A: There’s this tradition called 打小人 (da siu yan), which means like to hit villains or hitting villains. The basic idea is that you hit a symbolic piece of paper or item, usually paper, while chanting in order to curse someone or something.
IC: So, it’s kind of like voodoo?
A: Kind of, I mean it’s not like a precise comparison, but you could say that it’s similar concept. So, you can target a person, spirits or just overall life to get it to do what you want to do. Like, you can try to hit away bad luck. Say you have an exam coming up and you don’t want to do badly, then you can ask someone to help you hit whatever might get in the way of you achieving your goal. It’s not a very big tradition in China; I’ve only really heard it in context of Hong Kong and maybe Guangzhou.
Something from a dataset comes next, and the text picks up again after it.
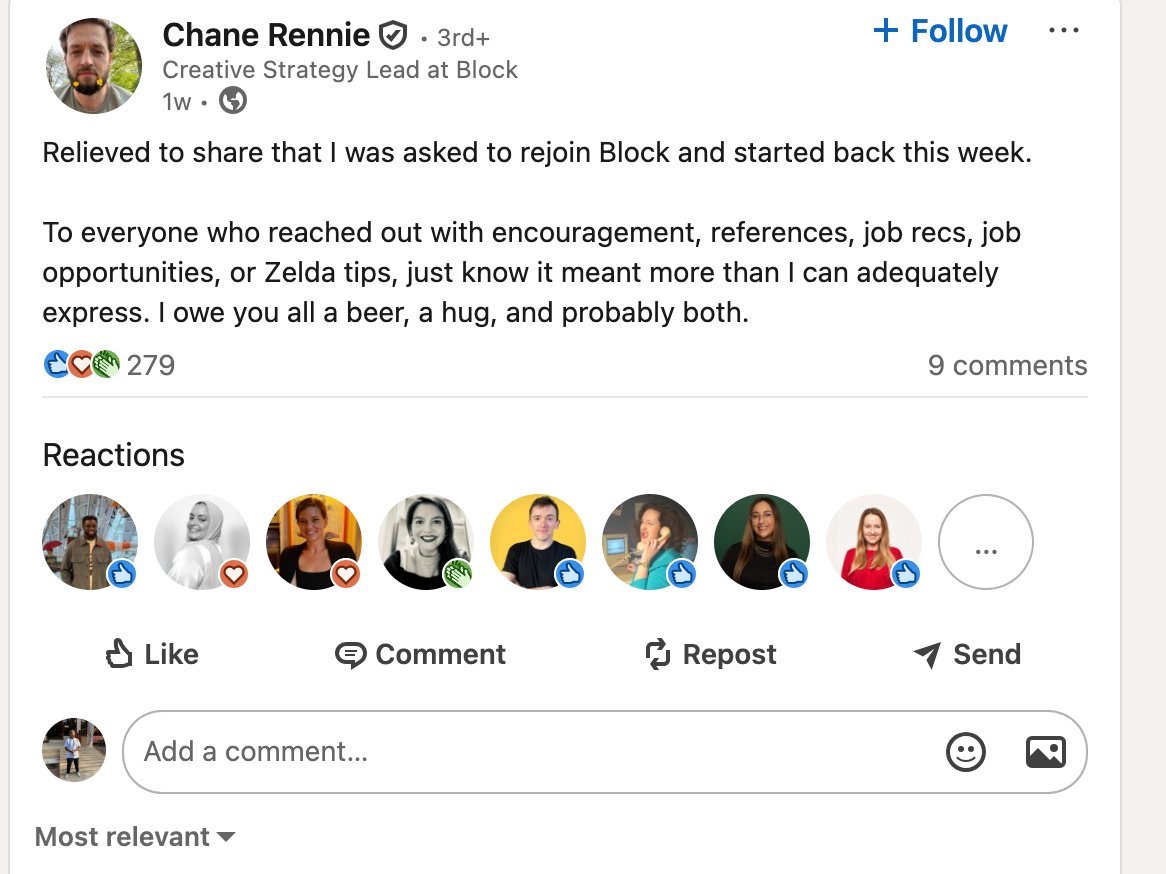Click the red-sweater reactor avatar
The image size is (1166, 874).
[873, 542]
IC: Okay, what’s the process like?
A: I’ve never seen it in person but apparently, it’s best for it to be done in like shadowy areas. So, what you do is go up to these women who are in specific shadowy location and say what you want to curse. From what I understand each woman who does the hitting has a specific god or deity that they like to… I guess evoke when they are doing the chanting. The chanting for this is very nonsense, like I watched a video once and it was strange because no one ever talks that way. But I saw another video of another woman who said I guess, scripted prayers. It was like prayers towards a specific God or whatever.
IC: So, it’s just prayers asking a god to help?
A: Yeah, for example you ask about protection from bad spirits or another god about someone who’s cheating on you and wait until the woman is done hitting villains. I’m not sure how long it takes precisely.
IC: Are these deities ones that actually exist in like Chinese culture or is it just kind of made up?
A: They actually exist, like there are gods for specific things. There are so many deities in China.
My informant is 23 years old and she is my friend from high school, which was in Hong Kong. She went to New York for college and graduated last year. She is currently working in Hong Kong.
My informant was describing a common tradition in Hong Kong that she has never seen before but know about from her previous internship for a newspaper. She mentioned this when I asked about any traditions or activities that she knew about.
I remember seeing some women with incense and hitting pieces of paper when I grew up in Hong Kong, but I didn’t think much about it because I wasn’t familiar with the tradition. After hearing my informant describe what it was, I pieced the two together. I think this is a very odd tradition, and I’m not sure if it works but I guess there are some people who believe in this and it’s why they participate.